Recommendations for supporting health and happiness:
- Make sure that household or yard plants are safe for your kitten or cat (please see resources, below). Offering freshly grown “kitty grass” can help entice cats away from house plants, and provide your cat with a little extra fresh nutrition.
- Provide an interesting environment (scratching devices, cat trees, boxes) and toys for your kitten or cat. This will help them remain active and physically fit, and prevent boredom which can lead to unwanted behaviors. This is especially important for cats that live strictly indoors.
- Avoid raw diets. Research shows that raw diets contain organisms that can be harmful to your cat’s health, and also to the health of people in the home (especially children, the elderly, pregnant women, and anyone with a compromised immune system). Similarly, avoid home prepared diets unless recipes have been provided by a veterinary nutrition specialist (most often found at certain veterinary colleges). It is extremely difficult to home-prepare a nutritionally balanced diet for your cat. Poor nutrition can have severe health consequences.
- Consider providing a re-circulating kitty water fountain, available at most retail specialty pet stores. The cool, filtered, flowing water may help encourage cats to drink, thus supporting kidney and urinary tract health. Otherwise, make water is changed daily.
- Thoroughly wash food bowls after each meal, and water bowls once a day.
- Feed a high quality, balanced diet. Canned or dry foods are recommended. In general, it is not a good idea to “free feed” dry foods, as many cats will become overweight when they free feed “kibble.” Feed prescribed amounts of food twice daily.
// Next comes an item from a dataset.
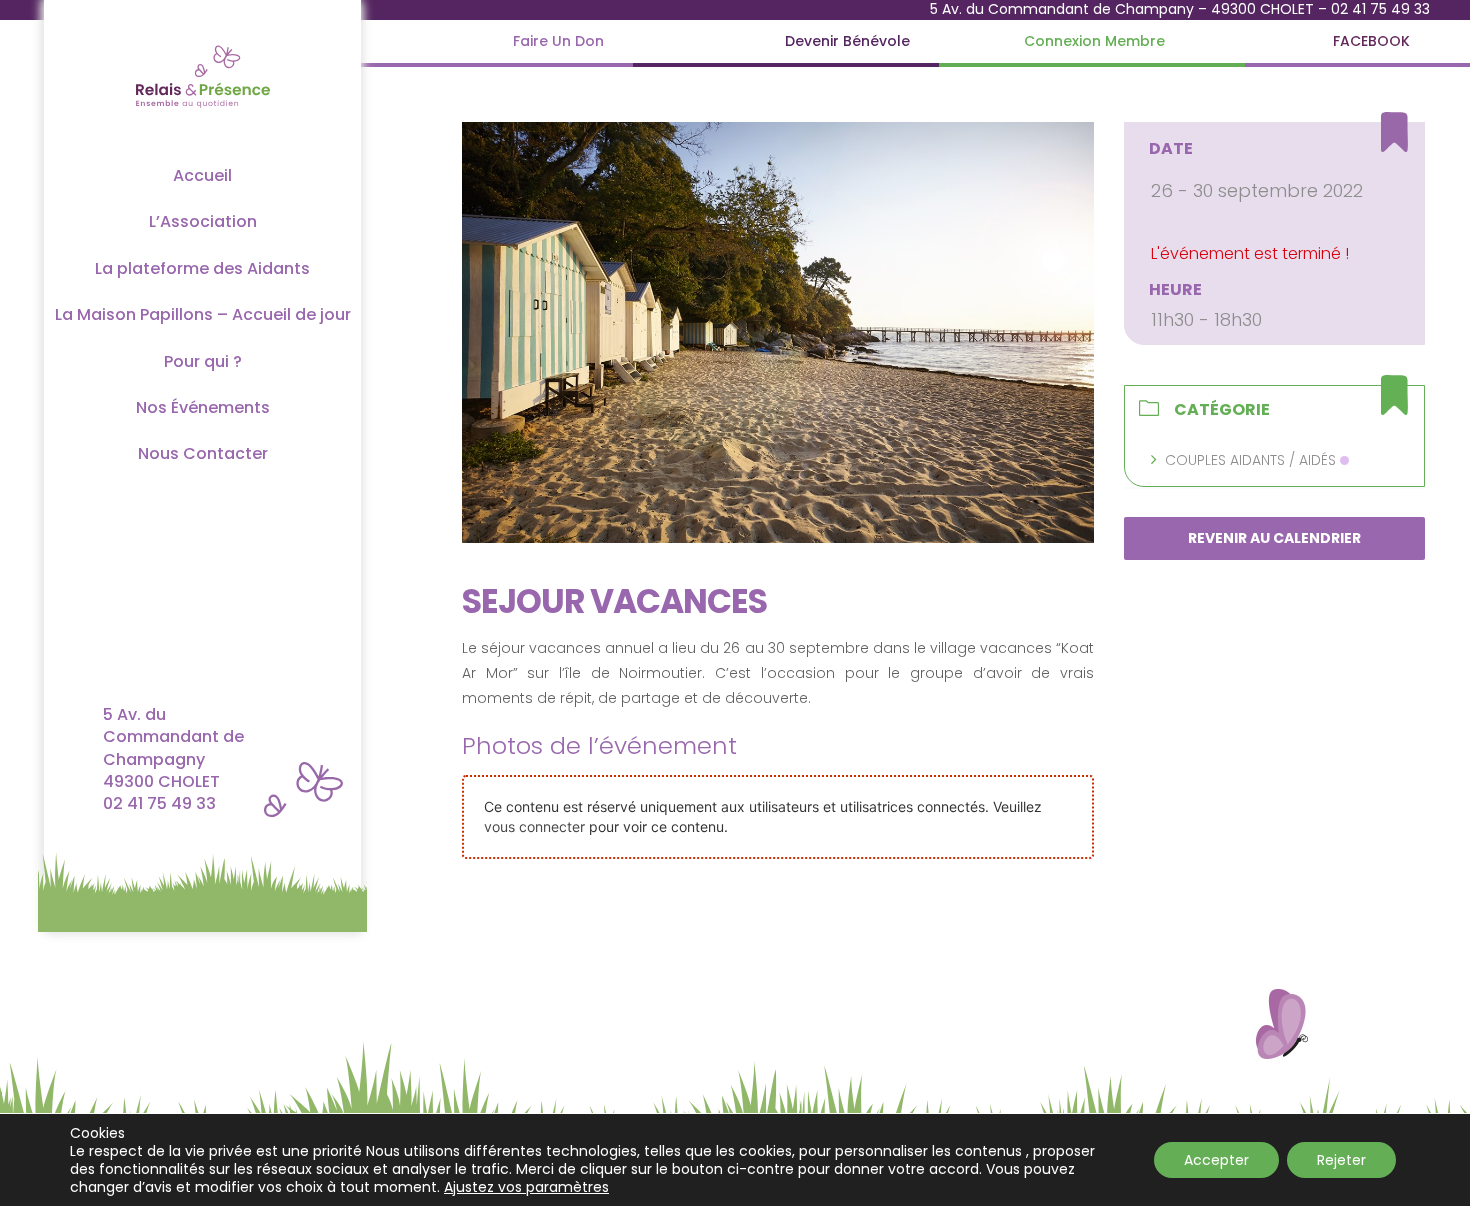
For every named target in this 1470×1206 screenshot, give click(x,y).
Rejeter (1341, 1160)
If feeding dry food, consider putting part of your cat’s daily ration into one or two “food puzzles,” (Kongs or those made by Premier Pet toys) to encourage activity, engage your cat’s mind, and satisfy natural food foraging behavior.
- Annual examinations with your veterinarian are extremely important. It is true that cats “age” physiologically many “years” by comparison to people. Having your cat examined annually is comparable to you seeing your personal physician for a check up only every 5 to 7 years! We will keep you advised as to necessary wellness laboratory screening (annual fecal examinations, blood work, urinalysis, etc.) that is tailored for your cat’s particular lifestyle and age.
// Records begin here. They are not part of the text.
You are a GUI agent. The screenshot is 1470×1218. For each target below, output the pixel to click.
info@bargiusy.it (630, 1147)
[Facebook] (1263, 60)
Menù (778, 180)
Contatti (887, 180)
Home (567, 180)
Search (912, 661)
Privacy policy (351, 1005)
- Scoop litter boxes twice daily, and thoroughly clean and disinfect litter boxes once a month. This is particularly important if you are using a “closed” litter box (one with a lid), as fecal and urine odor is particularly unpleasant to your cat’s sensitive nose and insufficient cleaning can mean that your kitty will look elsewhere to eliminate (usually someplace we’d prefer they not “go”).
- Replace litter boxes once a year. In the act of scratching to bury urine and feces, the bottom of litter boxes can be “scarred” and retain urine odor, despite thorough cleaning. You may not be able to smell this odor, but your cat can!
- Dental health is a critical part of your cat’s general health. When properly rewarded, many cats will actually look forward to having their teeth cleaned. Despite home dental care, cats will periodically need to have their teeth cleaned by a veterinarian, however home dental care can decrease the frequency of dental cleanings. Please let us know if you’d like more information, and we’ll get you started.
For Training and Behavior (OR “yes, your cat can be trained to go for walks wearing a harness and actually enjoy it!”)
- www.animalbehavior.net. This website has great information regarding keeping your kitten and cat happy and entertained, thus helping to avoid unwanted or troublesome behaviors. Follow the “shop” link to find online courses, and one of the best kitten training books available.
- www.petsandparasites.com: This sight explains about common parasites, and provides guidelines for making sure your cat or kitten stays parasite free, not only protecting their health, but also the health of the people who love them.
- www.remindmypet.com: This website will allow you to schedule reminders (email or text messages) to help you remember to give medications. This is particularly helpful for medications such as monthly flea/tick and intestinal parasite prevention medications.
General Health and Wellness
- www.allcreatures24hr.com: Our clinic website showcasing our fantastic team of pet care professionals, interesting articles and information, as well as helpful links
- www.catvets.com: American Association for Feline Practitioners provides health and wellness information specifically for our feline friends. Very reliable and interesting resources created by the veterinarians dedicated to the care of cats.
- www.petplace.com or www.veterinarypartner.com: Have additional information about some aspects of behavior, as well as reliable general health and safety information
- www.aspca.org/pet-care/poison-control/: National Animal Poison Control Center providing information regarding toxins and poisons specific to pets. Search here for information regarding toxic plants.
We are here to support you in providing the best care possible for you cat or kitten. We thank you for trusting us with your beloved pet’s care, and for allowing us to help maintain the special bond you share.